--- Pixel coordinate grounding data ---
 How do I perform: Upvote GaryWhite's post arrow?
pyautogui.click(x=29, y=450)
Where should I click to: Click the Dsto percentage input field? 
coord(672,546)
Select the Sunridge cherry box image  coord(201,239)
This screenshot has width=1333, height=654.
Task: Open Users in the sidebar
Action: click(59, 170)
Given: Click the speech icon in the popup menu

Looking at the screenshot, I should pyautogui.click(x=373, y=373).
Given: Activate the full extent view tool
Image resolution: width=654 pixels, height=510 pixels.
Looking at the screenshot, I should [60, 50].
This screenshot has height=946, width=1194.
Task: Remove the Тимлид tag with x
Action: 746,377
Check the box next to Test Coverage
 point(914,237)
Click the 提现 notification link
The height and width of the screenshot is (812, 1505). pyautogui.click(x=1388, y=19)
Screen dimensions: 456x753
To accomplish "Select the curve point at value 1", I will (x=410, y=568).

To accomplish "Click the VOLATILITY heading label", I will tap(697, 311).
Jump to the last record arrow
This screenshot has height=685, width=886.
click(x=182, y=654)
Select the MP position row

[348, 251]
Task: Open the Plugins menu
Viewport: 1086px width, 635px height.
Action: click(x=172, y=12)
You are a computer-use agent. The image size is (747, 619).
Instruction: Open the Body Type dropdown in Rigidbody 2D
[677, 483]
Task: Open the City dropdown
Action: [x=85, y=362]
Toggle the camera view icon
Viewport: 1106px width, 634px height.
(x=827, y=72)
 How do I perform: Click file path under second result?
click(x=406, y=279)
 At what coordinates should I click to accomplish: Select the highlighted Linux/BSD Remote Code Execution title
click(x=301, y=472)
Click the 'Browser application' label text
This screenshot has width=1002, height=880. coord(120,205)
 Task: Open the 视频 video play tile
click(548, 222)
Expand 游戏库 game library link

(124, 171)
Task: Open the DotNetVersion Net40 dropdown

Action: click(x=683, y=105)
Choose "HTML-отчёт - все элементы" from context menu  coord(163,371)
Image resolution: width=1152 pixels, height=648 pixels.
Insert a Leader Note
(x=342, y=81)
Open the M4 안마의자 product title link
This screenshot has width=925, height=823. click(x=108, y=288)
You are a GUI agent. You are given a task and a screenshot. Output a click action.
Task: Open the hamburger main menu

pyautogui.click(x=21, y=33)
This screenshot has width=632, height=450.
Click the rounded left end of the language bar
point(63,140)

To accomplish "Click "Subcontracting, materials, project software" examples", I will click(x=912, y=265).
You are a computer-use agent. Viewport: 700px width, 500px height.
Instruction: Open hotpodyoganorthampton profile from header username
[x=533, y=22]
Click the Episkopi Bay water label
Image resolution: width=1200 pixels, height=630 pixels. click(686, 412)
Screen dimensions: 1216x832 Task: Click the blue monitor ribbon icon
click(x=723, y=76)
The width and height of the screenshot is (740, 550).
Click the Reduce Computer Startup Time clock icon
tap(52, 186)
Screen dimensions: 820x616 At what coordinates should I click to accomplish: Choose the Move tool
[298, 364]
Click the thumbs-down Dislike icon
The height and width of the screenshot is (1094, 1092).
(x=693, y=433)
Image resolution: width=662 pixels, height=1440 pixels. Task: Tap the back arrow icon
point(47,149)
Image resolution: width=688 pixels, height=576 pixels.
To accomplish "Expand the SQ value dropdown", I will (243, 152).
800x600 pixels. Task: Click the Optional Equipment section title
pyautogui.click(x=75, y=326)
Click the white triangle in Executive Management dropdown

--- Task ---
Your answer must consist only of the lines from the start of the records above through the line with "Given: Activate the full extent view tool", each retyped exactly.

--- Solution below ---
 How do I perform: Upvote GaryWhite's post arrow?
pyautogui.click(x=29, y=450)
Where should I click to: Click the Dsto percentage input field? 
coord(672,546)
Select the Sunridge cherry box image  coord(201,239)
This screenshot has width=1333, height=654.
Task: Open Users in the sidebar
Action: click(59, 170)
Given: Click the speech icon in the popup menu

Looking at the screenshot, I should pyautogui.click(x=373, y=373).
Given: Activate the full extent view tool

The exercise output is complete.